Judge Rosemary Pooler asked, "If, in the battlefield is the United States, I think Congress has to say that and I don't think they have yet." She added later, "As terrible as 9/11 was, it didn't repeal the Constitution."
CNN’s Phil Hirchkorn and Deborah Feyerick reported that Judge Richard Wesley asked: "How long can Mr. Padilla remain an enemy combatant? Is Mr. Padilla in limbo until the president decides? ... What's the outer limit?"
"As long as the conflict," answered Clement.
Clement said the congressional resolution authorizing the use of military force to respond to the September 11 attacks extended to U.S. citizens on American soil to prevent further attacks or for intelligence gathering.
"Anyone who is associated with al Qaeda is aiding the enemy," Clement said.
Judge Barrington Parker stated that the war resolution "has to be stretched" to permit such executive power, which would be "breathtaking in its scope."

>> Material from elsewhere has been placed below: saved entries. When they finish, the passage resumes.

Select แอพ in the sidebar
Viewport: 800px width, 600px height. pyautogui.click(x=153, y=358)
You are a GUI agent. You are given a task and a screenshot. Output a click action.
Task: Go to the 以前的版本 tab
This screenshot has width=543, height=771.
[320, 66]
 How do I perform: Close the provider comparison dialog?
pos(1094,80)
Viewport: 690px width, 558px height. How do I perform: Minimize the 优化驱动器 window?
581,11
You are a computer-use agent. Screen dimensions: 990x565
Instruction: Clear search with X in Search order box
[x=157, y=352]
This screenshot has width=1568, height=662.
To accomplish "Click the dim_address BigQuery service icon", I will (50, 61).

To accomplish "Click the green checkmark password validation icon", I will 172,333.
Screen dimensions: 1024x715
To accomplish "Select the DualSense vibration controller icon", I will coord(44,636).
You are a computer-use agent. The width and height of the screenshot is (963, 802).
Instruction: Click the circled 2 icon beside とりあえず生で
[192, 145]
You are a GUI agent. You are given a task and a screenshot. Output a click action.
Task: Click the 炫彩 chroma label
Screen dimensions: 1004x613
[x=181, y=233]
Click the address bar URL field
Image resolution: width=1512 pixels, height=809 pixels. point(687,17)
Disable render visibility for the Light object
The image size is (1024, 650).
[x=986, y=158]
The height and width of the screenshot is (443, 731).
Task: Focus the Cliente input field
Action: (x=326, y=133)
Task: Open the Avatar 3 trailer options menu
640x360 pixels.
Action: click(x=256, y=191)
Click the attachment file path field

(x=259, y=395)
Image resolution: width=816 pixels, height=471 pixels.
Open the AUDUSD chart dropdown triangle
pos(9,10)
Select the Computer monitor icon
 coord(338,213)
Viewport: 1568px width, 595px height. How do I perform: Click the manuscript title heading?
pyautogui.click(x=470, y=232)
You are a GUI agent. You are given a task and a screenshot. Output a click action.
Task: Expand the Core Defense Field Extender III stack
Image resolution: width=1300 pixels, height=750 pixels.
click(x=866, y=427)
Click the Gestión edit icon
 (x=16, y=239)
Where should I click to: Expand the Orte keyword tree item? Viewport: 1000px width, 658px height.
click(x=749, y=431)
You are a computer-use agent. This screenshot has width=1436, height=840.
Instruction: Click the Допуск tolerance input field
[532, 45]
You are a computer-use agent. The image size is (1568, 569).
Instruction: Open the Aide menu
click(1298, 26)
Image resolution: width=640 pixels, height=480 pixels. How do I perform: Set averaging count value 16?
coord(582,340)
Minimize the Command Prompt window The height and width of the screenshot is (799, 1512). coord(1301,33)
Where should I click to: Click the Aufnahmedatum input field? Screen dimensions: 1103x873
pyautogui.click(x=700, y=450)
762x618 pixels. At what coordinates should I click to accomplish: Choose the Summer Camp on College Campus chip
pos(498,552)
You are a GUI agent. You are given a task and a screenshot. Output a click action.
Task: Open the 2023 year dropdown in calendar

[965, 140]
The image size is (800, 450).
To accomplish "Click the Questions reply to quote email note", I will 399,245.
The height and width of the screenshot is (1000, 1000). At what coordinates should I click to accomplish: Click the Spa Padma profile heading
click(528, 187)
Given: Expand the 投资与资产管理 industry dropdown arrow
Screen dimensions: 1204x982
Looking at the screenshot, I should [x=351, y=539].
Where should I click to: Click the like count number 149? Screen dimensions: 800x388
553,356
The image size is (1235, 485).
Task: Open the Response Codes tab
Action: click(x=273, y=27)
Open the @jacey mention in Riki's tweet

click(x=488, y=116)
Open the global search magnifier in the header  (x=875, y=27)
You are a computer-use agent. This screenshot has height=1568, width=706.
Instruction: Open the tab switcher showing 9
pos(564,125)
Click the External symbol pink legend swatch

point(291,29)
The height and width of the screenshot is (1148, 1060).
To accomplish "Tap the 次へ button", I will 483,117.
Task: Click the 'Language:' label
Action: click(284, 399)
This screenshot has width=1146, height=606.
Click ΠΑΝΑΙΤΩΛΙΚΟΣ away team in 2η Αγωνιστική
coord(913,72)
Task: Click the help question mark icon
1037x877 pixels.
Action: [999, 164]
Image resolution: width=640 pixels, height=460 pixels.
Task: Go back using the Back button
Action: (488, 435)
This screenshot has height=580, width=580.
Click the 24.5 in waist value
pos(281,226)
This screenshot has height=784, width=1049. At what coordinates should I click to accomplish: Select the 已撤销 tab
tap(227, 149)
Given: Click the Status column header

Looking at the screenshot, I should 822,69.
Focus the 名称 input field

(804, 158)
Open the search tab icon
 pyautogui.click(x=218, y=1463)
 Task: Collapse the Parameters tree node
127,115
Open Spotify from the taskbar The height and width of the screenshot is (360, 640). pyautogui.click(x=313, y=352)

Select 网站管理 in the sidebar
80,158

Judge Wesley noted that the Patriot Act, passed by Congress in 2001, places strict limits on how long a government may detain a noncitizen without bringing charges. He contrasted that with the Padilla case.
"Isn't it curious that an alien is treated better than a citizen?"
UPDATE - Michael Garcia, writing in Tuesday's Washington Post reports that the judges were concerned about tying the Presidents hands. Responding to a series of questions from Judge Wesley, defense lawyers conceded that a president had the right to hold and interrogate a suspect who posed an imminent threat.
Mark Hamblett writing in Tuesday’s New York Law Journal suggests that if Judges Pooler, Wesley and Parker decide that jurisdiction is properly in South Carolina, where Padilla is being held, the panel could avoid having to decide the scope of the president's powers and the degree of judicial review.
If the 2nd Circuit takes this "easy" way out, the 4th U.S. Circuit Court of Appeals would decide whether Padilla could continue to be held without defense lawyers being able to speak to him. The 4th U.S. Circuit Court of Appeals is considered by many as likely to take the most expansive view presidential powers.
The 4th Circuit has ruled in favor of the government in another case of an American citizen designated as an enemy combatant, but that case involved Esam Hamdi, who was apprehended outside of U.S. jurisdiction on the battlefield in Afghanistan.